**Selected text**

## Start

Transformations
Pivot Table
How to Use Excel's Pivot Table in Pandas
Pivot tables are a powerful way to group data into buckets and calculate summary metrics about each group. They are particularly helpful for analyzing large datasets that are too large to learn from by simply looking at the raw data.
This page explains how to create and use pivot tables in Python using pandas.
Implementing Pivot Table in Pandas#
Creating pivot tables in pandas requires understanding of the DataFrame structure and the pivot_table method. Here's how you can replicate Excel's pivot table functionality in pandas:
Basic Pivot Table#
The simplest pivot table must have a dataframe and an index. In this case, the index is the `Column1` attribute.
pivot = df.pivot_table(index=['Column1'], values=['Column2'], aggfunc='count').reset_index()
Pivot Table with Multiple Values#
Just like in Excel, you can Pandas pivot tables can perform multiple aggregations. You can specify the aggregation function using the `aggfunc` parameter.
# Create a pivot table
pivot = df.pivot_table(index=['Column1'], values=['Column2', 'Column3'], aggfunc=['count']).reset_index()
# Flatten column headers so they are not tuples
pivot.columns = [' '.join(col).strip() for col in pivot.columns.values]
Sum, Count, Average, and Product Aggregation#
The default aggregation method in pandas pivot tables is the sum of the values. You can specify the aggregation method using the `aggfunc` parameter.
pivot = df.pivot_table(
index=['Column1'],
values=['Column2', 'Column3', 'Column4', 'Column5'],
aggfunc={
'Column2': 'sum',
'Column3': 'count',
'Column4': 'mean',
'Column5': 'prod'
}).reset_index()
Min and Max Aggregation#
You can also calculate the average value in each group using the `max` aggregation function.
pivot = df.pivot_table(
index=['Column1'],
values=['Column2', 'Column3'],
aggfunc={
'Column2': 'max',
'Column3': 'min',
}).reset_index()
Aggregating the same column multiple times#
Just like in Excel, you can aggregate the same attribute with multiple aggregation techniques. For example, you might want to calculate the sum and count of the same column.
# Create a pivot table
pivot = df.pivot_table(index=['Column1'], values=['Column2'], aggfunc=['sum', 'count']).reset_index()
# Flatten column headers so they are easier to work with
pivot.columns = [' '.join(col).strip() for col in pivot.columns.values]
Pivot Table with custom Aggregation#
Pandas also gives you the ability to specify custom aggregation functions. For example, you might want to calculate the difference between the max and min values in each group.
The easiest way to define a custom aggregation function is to create a helper function and pass it to the `aggfunc` parameter.
# Create a custom aggregation function
def difference(x):
return x.max() - x.min()
# Create a pivot table using the custom aggregation function
pivot = df.pivot_table(index=['Column1'], values=['Column2'], aggfunc=difference).reset_index()

## End

**Recorded information**

## Start

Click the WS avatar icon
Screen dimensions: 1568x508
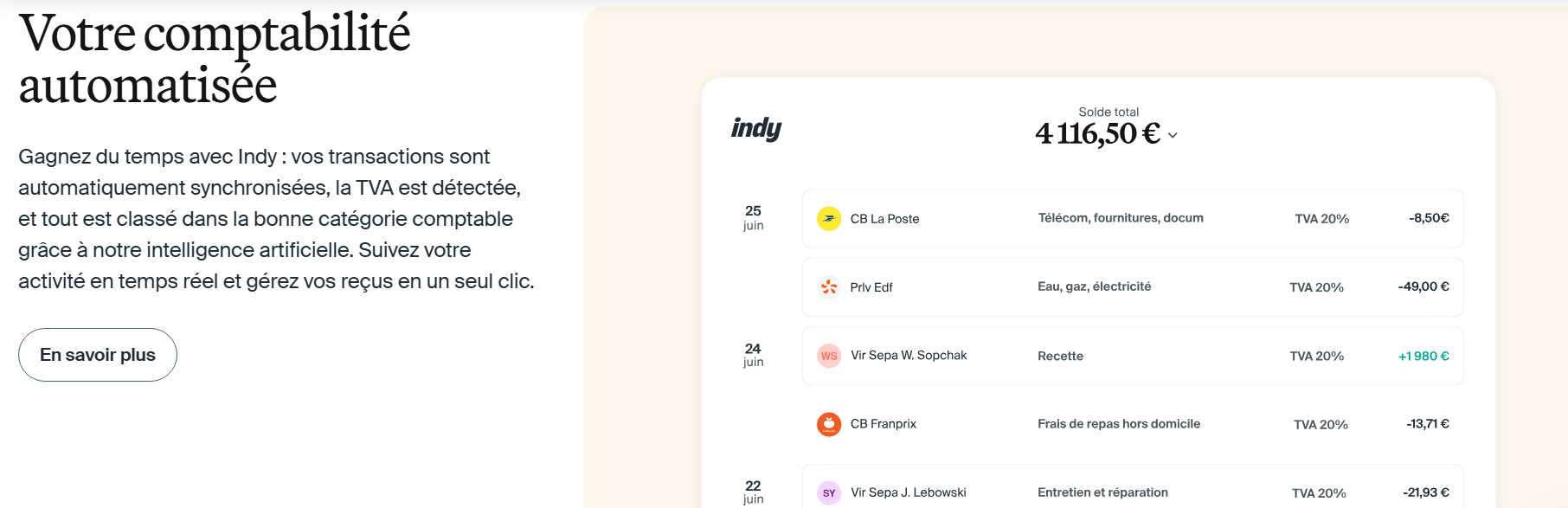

## End

**Set exercise**
Extend the pandas pivot table guide past its final code line, keeping its style of short headed sections with example code.

**Reply to the task**
Filtering Data in Pivot Table#
To filter data in a pivot table before calculating the summary aggregations, filter the data before creating the pivot table.
By making a copy of the dataframe, you can filter the data without affecting the original dataframe.
# Create a filtered dataframe to use in the pivot table
filtered_df = df[df['Column3'] > 10]
# Create a pivot table based on the filtered dataframe
pivot = filtered_df.pivot_table(index=['Column1'], values=['Column2'], aggfunc='sum').reset_index()
Sort Data in Pivot Table#
Oftentimes, after creating a pivot table, you'll want to sort the data in ascending/descending order by one of the aggregated columns.
# Create the pivot table
pivot = df.pivot_table(index=['Column1'], values=['Column2'], aggfunc='sum').reset_index()
# Sort the pivot table in descending order of the aggregated column
pivot = pivot.sort_values(by=['Column2'], ascending=False)
Pivot Table Grand Totals#
Just like in Excel, Pivot tables in pandas can also calculate totals for each group. To do this, set the `margins` parameter to `True` and set the margins_name parameter to the label you want to assign to the totals.
# Create a sample DataFrame
df = pd.DataFrame({
'Category': ['Fruit', 'Fruit', 'Vegetable', 'Vegetable', 'Fruit'],
'Item': ['Apple', 'Banana', 'Carrot', 'Broccoli', 'Apple'],
'Sales': [50, 80, 60, 70, 55]
})
# Creating the pivot table with grand total
pivot = df.pivot_table(index=['Category', 'Item'], values='Sales', aggfunc='sum', margins=True, margins_name='Grand Total').reset_index()
Pivot Table with Sub Totals and Grand Totals and #
Unlike Excel, pandas does not have out of the box support for creating pivot tables with subtotals, but you can create a pivot table with subtotals by creating multiple pivot tables and then concatenating them together.
# Create a sampel DataFrame
df = pd.DataFrame({
'Category': ['Fruit', 'Fruit', 'Vegetable', 'Vegetable', 'Fruit'],
'Item': ['Apple', 'Banana', 'Carrot', 'Broccoli', 'Apple'],
'Sales': [50, 80, 60, 70, 55]
})
pivot_table = pd.DataFrame()
# For each of the categories, create a pivot table and calculate its subtotal,
# then add it to the pivot_table
categories = df['Category'].unique()
for category in categories:
# Filter the data to the category and then build the pivot table for the current category
data = df[df['Category'] == category]
category_pivot = data.pivot_table(index=['Category', 'Item'], values='Sales', aggfunc='sum', margins=True, margins_name='Subtotal')
# Add the new category_pivot table to the pivot_table
pivot_table = pd.concat([pivot_table, category_pivot])
# Reset the indexes to make them easier to work with
pivot_table = pivot_table.reset_index()
# Calculate the Grand Total row excluding rows with Subtotal in the Category column
pivot_table.loc[len(pivot_table)] = ['Grand Total', '', pivot_table[pivot_table['Category'] != 'Subtotal']['Sales'].sum()]
# Reset the index and update the final column names
pivot_table.columns = ['Category', 'Item', 'Sales Sum']
Common mistakes when using Pivot Table in Python#
While pivot tables in pandas are powerful, there are common pitfalls that can lead to incorrect results and/or errors. Here are some common mistakes and how to avoid them.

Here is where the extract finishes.